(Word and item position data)
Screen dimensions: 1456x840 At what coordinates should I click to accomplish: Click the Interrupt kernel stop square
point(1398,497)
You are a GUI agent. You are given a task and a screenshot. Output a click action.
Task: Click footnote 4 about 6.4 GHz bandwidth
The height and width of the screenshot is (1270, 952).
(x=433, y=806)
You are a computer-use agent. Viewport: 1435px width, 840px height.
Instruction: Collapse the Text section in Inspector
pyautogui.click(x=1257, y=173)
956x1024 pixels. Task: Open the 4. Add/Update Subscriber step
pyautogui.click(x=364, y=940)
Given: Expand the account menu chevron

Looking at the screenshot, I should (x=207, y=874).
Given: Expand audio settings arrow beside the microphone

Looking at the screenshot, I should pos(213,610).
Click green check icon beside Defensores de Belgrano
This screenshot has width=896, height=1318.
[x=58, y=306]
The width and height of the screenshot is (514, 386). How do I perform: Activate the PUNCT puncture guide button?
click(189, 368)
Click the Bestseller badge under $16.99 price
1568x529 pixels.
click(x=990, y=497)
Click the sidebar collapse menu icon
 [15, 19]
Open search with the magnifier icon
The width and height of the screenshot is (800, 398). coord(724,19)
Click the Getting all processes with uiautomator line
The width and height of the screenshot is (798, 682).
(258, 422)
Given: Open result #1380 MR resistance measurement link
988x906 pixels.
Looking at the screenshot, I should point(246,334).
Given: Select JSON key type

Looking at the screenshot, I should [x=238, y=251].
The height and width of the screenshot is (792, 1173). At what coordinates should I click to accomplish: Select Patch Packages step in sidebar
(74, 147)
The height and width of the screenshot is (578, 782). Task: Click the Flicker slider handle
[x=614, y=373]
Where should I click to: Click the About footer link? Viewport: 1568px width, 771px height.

WHAT YOU SHOULD DO
Please lay out the records as a numbered list, leaving out blank lines, beginning at the start of the records and continuing through the line that contains "pyautogui.click(x=364, y=940)".

EXERCISE OUTPUT
1. Screen dimensions: 1456x840 At what coordinates should I click to accomplish: Click the Interrupt kernel stop square
2. point(1398,497)
3. You are a GUI agent. You are given a task and a screenshot. Output a click action.
4. Task: Click footnote 4 about 6.4 GHz bandwidth
5. The height and width of the screenshot is (1270, 952).
6. (x=433, y=806)
7. You are a computer-use agent. Viewport: 1435px width, 840px height.
8. Instruction: Collapse the Text section in Inspector
9. pyautogui.click(x=1257, y=173)
10. 956x1024 pixels. Task: Open the 4. Add/Update Subscriber step
11. pyautogui.click(x=364, y=940)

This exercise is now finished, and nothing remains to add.